We have, at last, achieved our political emancipation (c)We pledge ourselves to liberate all our people from the continuing bondage (d) of poverty, deprivation, suffering, gender and other discrimination.
3. ( built control moved hearty heartless submissive )
On the day of the inauguration, I was overwhelmed (a) with a sense of history. In the first decade of the twentieth century, a few years after the bitter Anglo-Boer war and before my own birth, the white-skinned peoples of South Africa patched up their differences and erected (b) a system of racial domination (c) against the dark-skinned peoples of their own land. The structure they created formed the basis of one of the harshest, most inhumane, (d) societies the world has ever known.
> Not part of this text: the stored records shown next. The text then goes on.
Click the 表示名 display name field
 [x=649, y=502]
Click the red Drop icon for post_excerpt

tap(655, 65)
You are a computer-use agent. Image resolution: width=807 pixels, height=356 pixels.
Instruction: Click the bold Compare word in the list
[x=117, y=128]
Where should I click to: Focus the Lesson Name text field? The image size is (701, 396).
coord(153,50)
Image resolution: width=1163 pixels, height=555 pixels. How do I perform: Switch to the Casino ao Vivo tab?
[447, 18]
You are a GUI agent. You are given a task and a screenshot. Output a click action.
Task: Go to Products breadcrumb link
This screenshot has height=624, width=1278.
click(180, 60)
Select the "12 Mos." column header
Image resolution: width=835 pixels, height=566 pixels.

4. ( hardship dignified unbelievable gains produced offerings )
That day had come about through the unimaginable (a) sacrifices of thousands of my people, people whose suffering (b) and courage can never be counted or repaid. I felt that day, as I have on so many other days, that I was simply the sum of all those African patriots who had gone before me. That long and noble (c) line ended and now began again with me. I was pained that I was not able to thank them and that they were not able to see what their sacrifices (d) had wrought.
5. ( suffering victory strength weakness companion foe )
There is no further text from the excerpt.